-- EXERCISE INPUT follows --

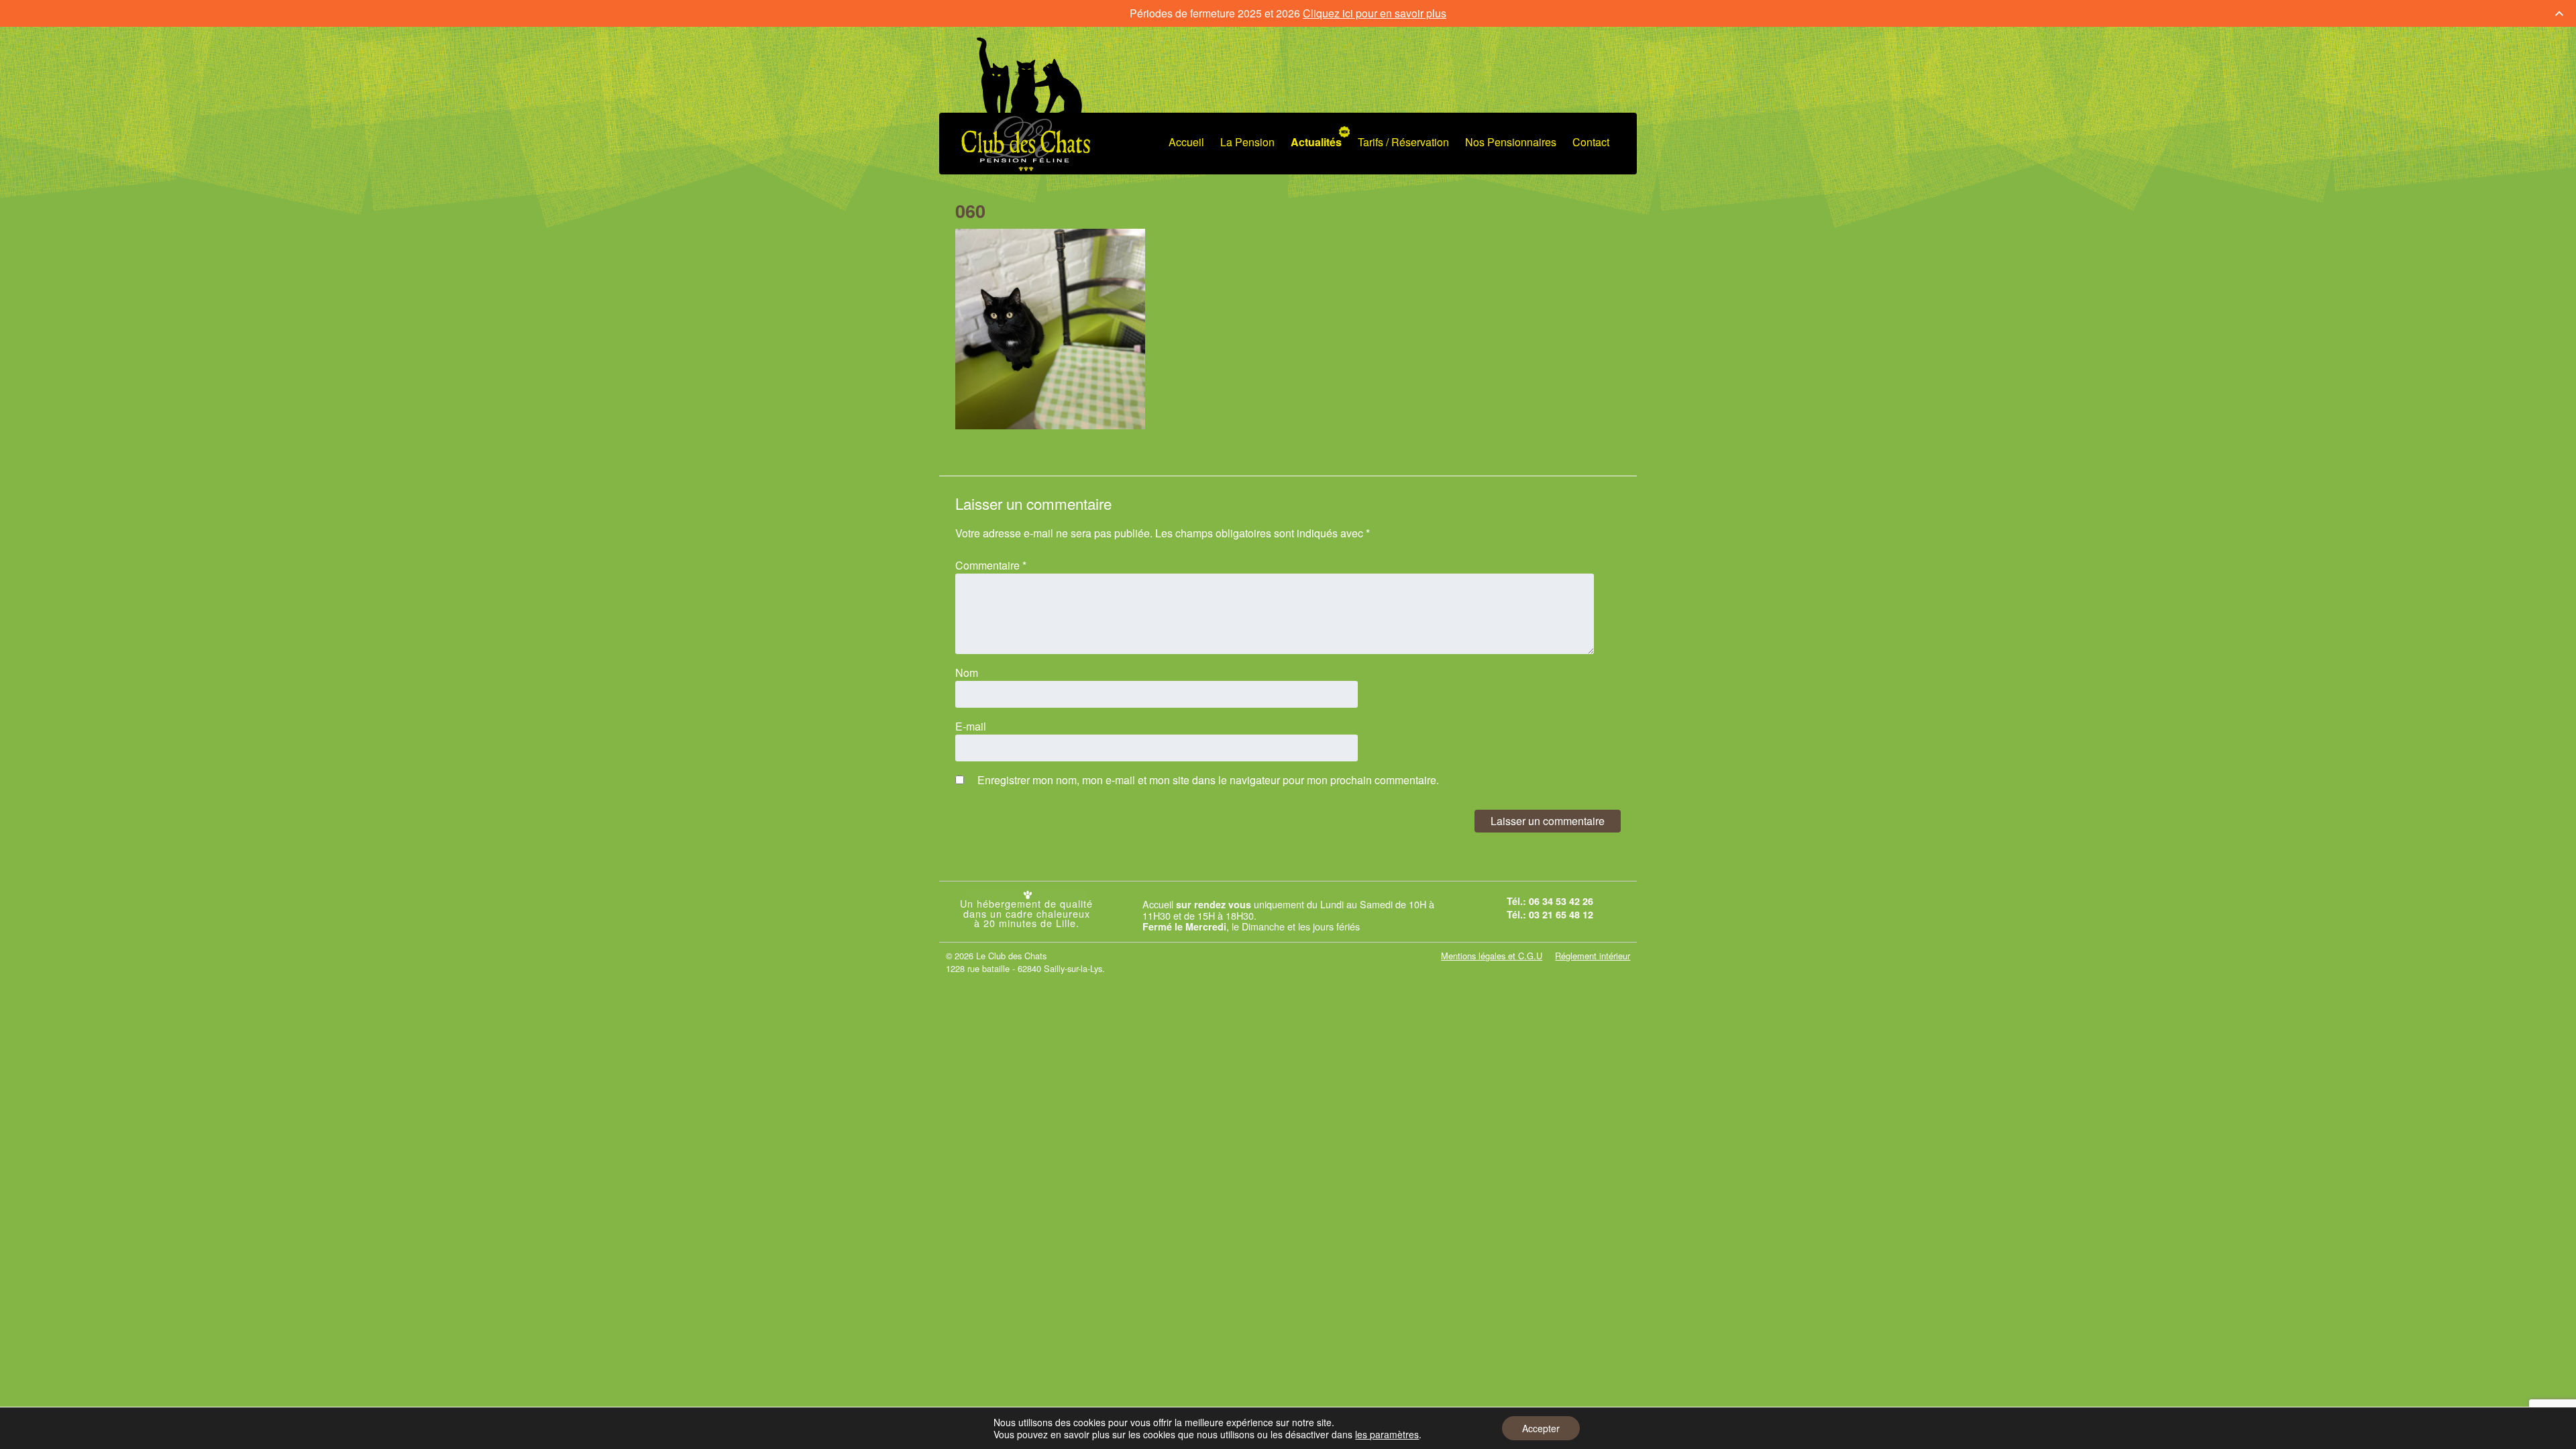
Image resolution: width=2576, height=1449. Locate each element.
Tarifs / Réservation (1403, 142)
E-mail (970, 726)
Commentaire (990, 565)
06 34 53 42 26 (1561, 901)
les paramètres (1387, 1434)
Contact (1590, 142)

-- EXERCISE INPUT concluded --
-- EXERCISE INPUT follows --

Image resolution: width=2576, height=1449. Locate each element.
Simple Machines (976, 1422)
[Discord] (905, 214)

-- EXERCISE INPUT concluded --

*REQUIRED WORK*: Begin with the line that has "E-mail (970, 726)" in the listing above and end after the line that has "Contact (1590, 142)"; output those lines exactly.

*WRITTEN REPLY*:
E-mail (970, 726)
Commentaire (990, 565)
06 34 53 42 26 (1561, 901)
les paramètres (1387, 1434)
Contact (1590, 142)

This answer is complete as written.